A smoky, tender smoked brisket paired with a rich coffee bourbon BBQ sauce that balances smoky, sweet, and slightly bitter flavors. Perfect for BBQ lovers and gatherings.

Ingredients

Scale
  • 5-pound beef brisket, trimmed
  • 2 tablespoons kosher salt
  • 2 tablespoons coarsely ground black pepper
  • 1 tablespoon smoked paprika
  • 2 teaspoons garlic powder
  • 1 teaspoon onion powder
  • 1 teaspoon chili powder (optional)
  • 1 cup ketchup
  • 1/4 cup strong brewed dark roast coffee
  • 1/4 cup bourbon
  • 1/4 cup brown sugar, packed
  • 2 tablespoons apple cider vinegar
  • 1 tablespoon Worcestershire sauce
  • 1 teaspoon smoked paprika
  • 1/2 teaspoon ground cumin
  • 1/2 teaspoon black pepper
  • 1/4 teaspoon cayenne pepper
  • 1 teaspoon salt
  • 1 tablespoon unsalted butter (optional)

Instructions

  1. Trim any excess fat from the brisket, leaving about 1/4 inch for moisture.
  2. Mix salt, pepper, smoked paprika, garlic powder, onion powder, and chili powder in a small bowl.
  3. Rub this spice blend evenly over the entire brisket.
  4. Let the brisket rest at room temperature for 30 minutes while prepping the smoker.
  5. Preheat the smoker to 225°F (107°C) using wood chips like oak, hickory, or mesquite. Place a water pan inside to keep the environment moist.
  6. Place the brisket fat side up on the smoker rack and insert a meat thermometer probe into the thickest part.
  7. Smoke the brisket until internal temperature reaches 165°F (74°C), about 5 to 6 hours.

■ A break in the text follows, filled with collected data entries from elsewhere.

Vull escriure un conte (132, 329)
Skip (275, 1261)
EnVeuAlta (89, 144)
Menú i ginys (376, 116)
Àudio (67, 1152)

Avoid opening the smoker frequently.
  8. While smoking, combine ketchup, brewed coffee, bourbon, brown sugar, apple cider vinegar, Worcestershire sauce, smoked paprika, cumin, black pepper, cayenne, and salt in a saucepan.
  9. Simmer the sauce over medium heat, whisking frequently, for about 10 minutes until thickened. Stir in butter at the end for a glossy finish.
  10. Once the brisket hits 165°F, remove and wrap tightly in butcher paper or foil.
  11. Return the wrapped brisket to the smoker and continue cooking until internal temperature reaches 203°F (95°C), about 2 to 3 more hours.
  12. Let the brisket rest wrapped on a cutting board or cooler for 30 to 60 minutes to redistribute juices.
  13. Slice the brisket thinly against the grain and serve with generous spoonfuls of the coffee bourbon BBQ sauce.

Notes

Use butcher paper instead of foil for wrapping to preserve bark texture. Spritz brisket hourly with apple cider vinegar and water to maintain moisture. Sauce tastes better if made a day ahead. If no smoker, use a grill with indirect heat and wood chips in a smoker box. For gluten-free, verify Worcestershire sauce and ketchup labels. For dairy-free, omit butter or use plant-based alternative.